Italy's quake-stricken cling to faith for comfort

L'Aquila, Italy - In the shadows of an earthquake-ravaged church, Marisa Giacomo fingered a rosary Wednesday as she sat among a pile of plastic bags stuffed with a few hastily salvaged possessions.

"I lost everything, but I still have God," she said stoically as bulldozers cleared away debris from the base of the medieval Anime Sante Church, shorn of its dome in the center of quake-stricken L'Aquila.

Italy's worst earthquake in three decades reduced some houses of worship to rubble. But in the run-up to Easter, it hasn't crushed believers' faith or their determination to celebrate Holy Week _ the most sacred period on the Roman Catholic calendar.
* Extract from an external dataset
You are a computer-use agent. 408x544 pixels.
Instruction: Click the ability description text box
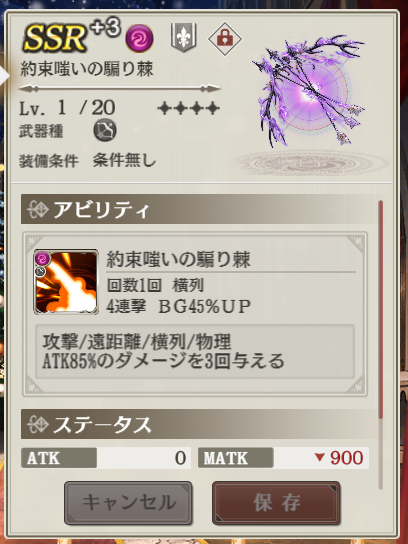(x=195, y=351)
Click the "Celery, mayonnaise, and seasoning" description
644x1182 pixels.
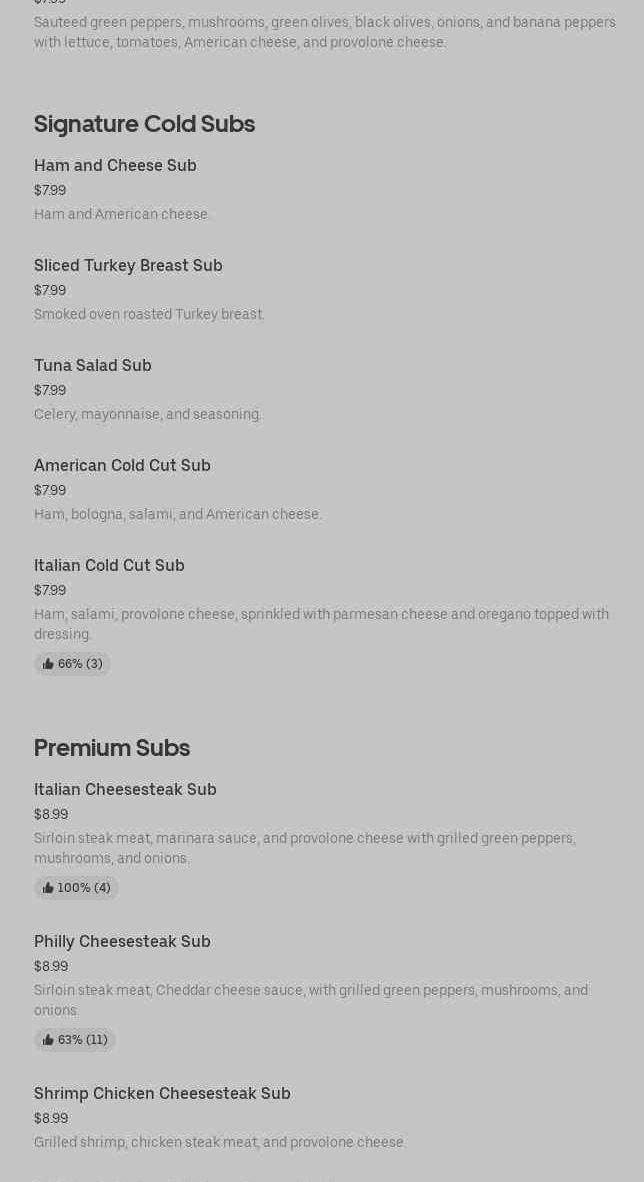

Underscoring the deep devotion of the faithful across the hard-hit Abruzzo region, where religion is an ingrained part of rural Italians' everyday life, a few priests wandered through a makeshift tent city offering communion wafers to some of the thousands of people displaced by the disaster.

There were plans in the works for a Mass for the homeless in L'Aquila. And in the town of Sulmona, famed for its re-enaction each spring of a 14th century passion play recalling the crucifixion of Jesus Christ, residents planned to push ahead with a Good Friday procession through the cobblestone streets.

In his weekly public audience at the Vatican on Wednesday, Pope Benedict XVI praised the relief operations as an example of how solidarity can help overcome "even the most painful trials."

"As soon as possible, I hope to visit you," the pope, who sent his condolences to the victims earlier this week, told survivors.

Vatican spokesman Rev. Federico Lombardi said the visit was expected to take place soon after the Easter Sunday holiday, and that Benedict does not want to interfere with relief operations.

The Vatican granted a dispensation for Mass to be said at a funeral for many of the victims on Good Friday, the only day in the year in which Mass in not celebrated in the Roman Catholic church.

To be sure, not everyone affected by the quake was seeking solace or understanding in faith. Across L'Aquila, there were emotional outbursts as those who lost homes or loved ones wept bitterly and questioned the existence of God.

Only five people showed up for a Wednesday evening Mass in the quake-damaged village of Sant'Elia, though the sparse attendance may more accurately have reflected how most refugees have fled to tent camps or hotels on the Adriatic Sea.

"It's important to be close to Jesus at this moment," said the Rev. Mauro Orru, who presided over the ceremony outside the Church of St. Lorenzo because it was unsafe to venture inside its cracked walls.

But there was plenty of piety in evidence even among those who barely escaped with their lives. Some showed surprising resilience and strength of spirit.

In the nearby village of Onna, where 40 of the 300 inhabitants were killed in Monday's quake, survivors were seen carrying decorative crucifixes out of the ruins of their houses. Given a chance to save just a few treasured possessions, many chose the religious items they had used to decorate their homes.

Across Europe, church attendance has declined in the past few decades as many believers _ disillusioned by priestly pedophilia and molestations that have cost the Vatican millions in settlements _ have drifted away from the faith.

Italy is certainly no exception from that trend. Yet people in rural areas such as Abruzzo tend to be unimpressed by the secular sophistication so prevalent in Rome or Milan _ and these Italians typically cultivate far more intense ties to the church.

Accustomed to hardship, some like Giacomo said they identified with the sufferings of Christ.

"This life is not easy. But it is not the only life," she said, alluding to her hopes of an afterlife: a tranquil one without earthquakes and aftershocks.

At midday Wednesday, a brief but strong aftershock gripped L'Aquila, kicking up plumes of dust as chunks of debris rained down from damaged buildings and sending fresh ripples of worry through the town's shaken population.

Authorities sealed off the center of town as a precaution because of the danger of collapse posed by hundreds of unstable buildings. An Associated Press reporter who toured downtown with a fire department brigade saw empty streets, piles of rubble and flattened cars covered in bricks and fragments of concrete.

Among the buildings that sustained damage was L'Aquila's Center for Culture and Spirituality. It was deserted, as was the Church of Santa Maria del Suffragio _ which had a ragged hole in its dome exposing the interior to the heavens.

Other places of worship, like the Church of Santa Margherita, seemed to have suffered no visible damage at all.

"It's strange," said a rescue worker who gave his name only as Enzo. "It's just like the people. Some died, some lived. You could say it was the hand of God."